Outage is going to affect every public cloud service, no matter what precautions you take. You can design fail-over systems which have low fixed costs instead of investing in an on-site disaster recovery system that targets to eliminate all individual points of failure. When a datacenter or Availability Zone in the AWS suffers a failure, the application however does not become inaccessible. When you have a traditional IT set-up, you can replicate the important tiers in order to make the datacenter resilient. This is obviously a very costly solution and the worst part is that it does not even guarantee resiliency. There are many additional small steps which businesses can take to make the whole system resilient and below are a few of the key strategies:
It may be advantageous to have a loosely coupled system. You can separate components so that none has knowledge of exactly how the other is working. In short, when the system is loosely connected, scalability is better. This method will keep the components separate from one another and will remove all internal dependencies. This in turn will ensure that when any component fails also, other components are not aware of it. The end result is a far more resilient set-up whenever there are failures of individual components.
• To do this, you can use vanilla templates and set deployment times by configuration management. This will also allow you to control the instances better and deploy security updates if required. To do that, you can simply touch the code on the Puppet manifest instead of having to patch all instances manually. So, the new instances will no longer be dependent on the template and you can eliminate risks of system failure, allowing instances to be deployed faster.
• If you use queues for connecting components, systems are better able to support the spillovers taking place when the workload spikes. By placing SQS within layers instances can be easily scaled up on their own depending upon length of queue.
• You should try to make applications stateless. Developers have used many methods for storing user session data and this makes it hard for applications to scale up seamlessly when such data is in the database. When you have to store state, you should save it on client. This will help to cut down on the load and also remove dependencies on the server.

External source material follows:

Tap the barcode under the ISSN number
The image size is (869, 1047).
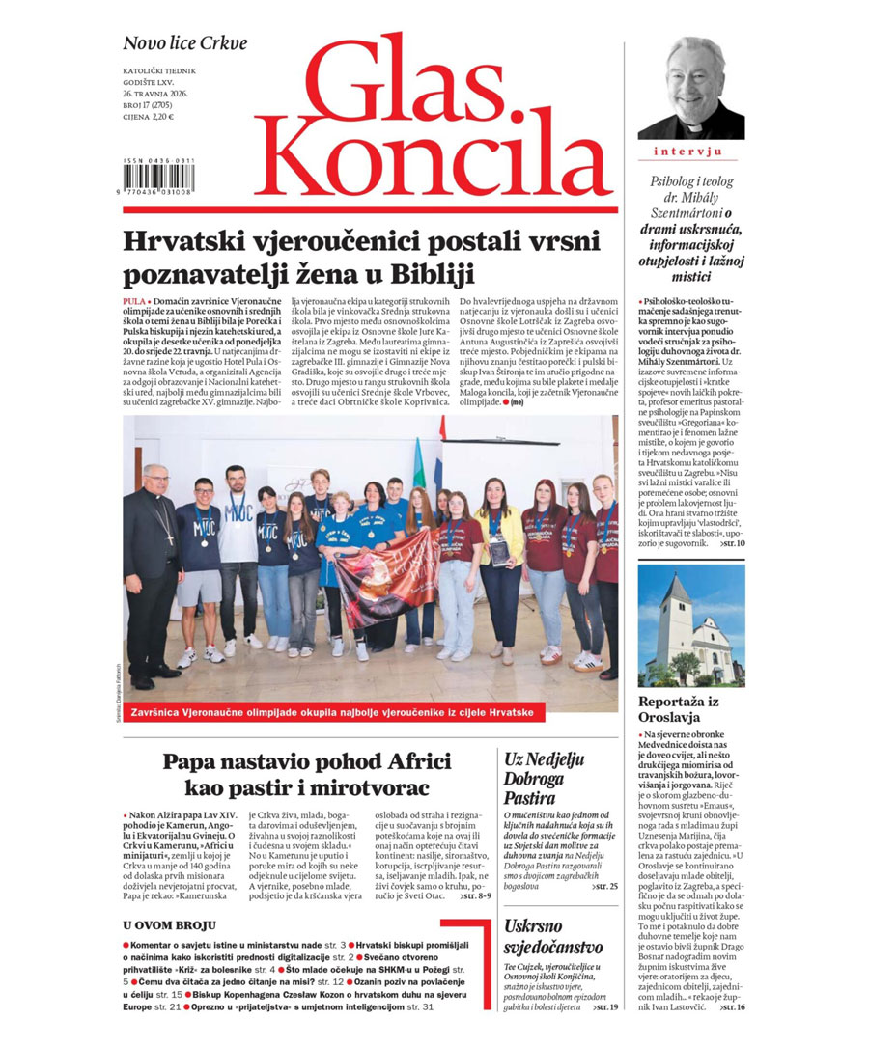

• You can also seek to distribute the instance over many AZs and Elastic Load Balancers or ELBs should spit the traffic across multiple healthy instances for which you should control the criteria.

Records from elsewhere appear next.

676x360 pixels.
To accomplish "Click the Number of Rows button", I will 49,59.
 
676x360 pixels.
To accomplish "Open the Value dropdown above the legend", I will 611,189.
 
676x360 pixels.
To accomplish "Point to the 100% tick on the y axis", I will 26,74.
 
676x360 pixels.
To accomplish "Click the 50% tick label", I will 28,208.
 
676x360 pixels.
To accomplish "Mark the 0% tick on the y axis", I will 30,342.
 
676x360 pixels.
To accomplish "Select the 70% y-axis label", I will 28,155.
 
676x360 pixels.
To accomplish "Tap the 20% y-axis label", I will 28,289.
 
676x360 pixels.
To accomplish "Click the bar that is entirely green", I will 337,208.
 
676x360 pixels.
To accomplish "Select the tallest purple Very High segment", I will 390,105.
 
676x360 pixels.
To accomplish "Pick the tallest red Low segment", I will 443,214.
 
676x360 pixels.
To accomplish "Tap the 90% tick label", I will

• The best method is to store static data on S3 rather than going to EC2 nodes. This lowers the chances of the EC2 nodes failing and also cuts down on costs because you get to run the leaner EC2 types of instance.
Another effective way to make the AWS deployment stronger is by automating the infrastructure. This is because the very presence of humans implies that there can be failure. You need to deploy an auto scaling infrastructure which is self-healing by nature. This will dynamically build and destroy instances. It will also assign the right resources and roles to the instances. But all this needs large upfront costs. This is why if you can automate the infrastructure from before you can cut down on costs of installation and maintenance later on.
A third convenient way to make the Amazon Web Services deployments more resilient is to build mechanisms in the first place for ensuring that the system remains safe regardless of what happens. This is going by the assumption that things are likely to go wrong. So, engineers have to anticipate what can go wrong and then seek to correct those deficiencies. For instance, Netflix creators have built a whole squadron of engineers who will be focusing completely on controlled failure injections. To build a fail-proof environment you have to keep deploying the best methods and then monitor or update these continuously.
• Performance testing is one such way of correcting deficiencies. It is usually overlooked but is very crucial for any application. You must put the database to such stress tests right from the designing phase and also from multiple locations to see how the system is going to work in the real world.
• You should also use the Simian Army (used by Netflix) which comprises of many open-source testing tools to see if your system is resilient enough to withstand an attack. Using the tools, engineers can test security, resiliency, reliability and recoverability of cloud services.
The truth is that deployment of a robust and resilient infrastructure will not only happen if you can follow some to-do steps. It needs a continuous monitoring of many processes. There has to be a continuous focus on optimizing the system for automatic failovers using both native tools and third-party tools.